* _PROBLEM DESCRIPTION_
The records must be duplicated exactly, with every picture left out.
=== Section Start ===
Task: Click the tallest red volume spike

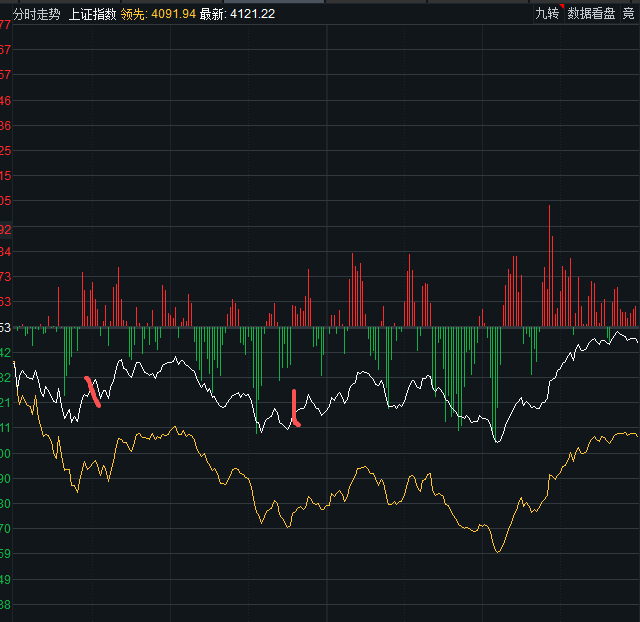Action: pyautogui.click(x=549, y=265)
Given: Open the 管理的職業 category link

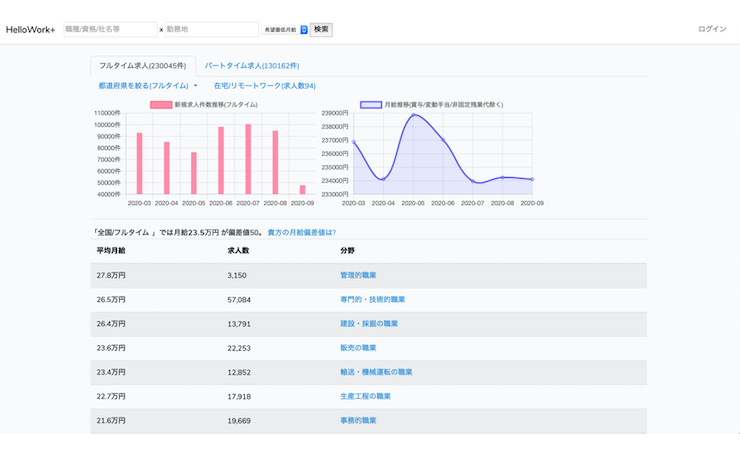Looking at the screenshot, I should pos(358,275).
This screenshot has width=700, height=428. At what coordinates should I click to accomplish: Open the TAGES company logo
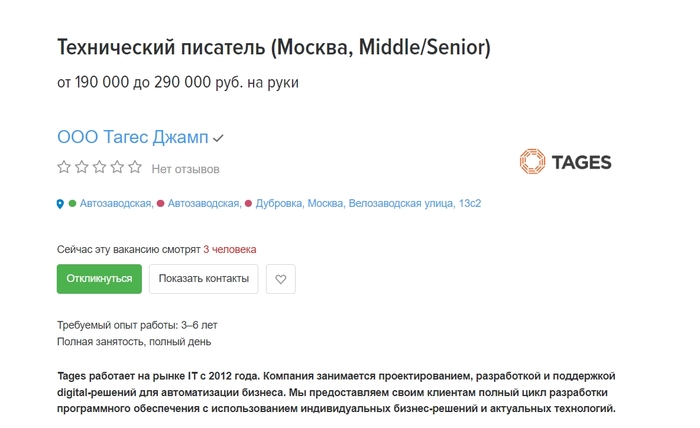coord(565,162)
=== Section End ===
* _SOLUTION_
Task: Click the tallest red volume spike

Action: pyautogui.click(x=549, y=265)
Given: Open the 管理的職業 category link

Looking at the screenshot, I should pos(358,275).
This screenshot has width=700, height=428. At what coordinates should I click to accomplish: Open the TAGES company logo
coord(565,162)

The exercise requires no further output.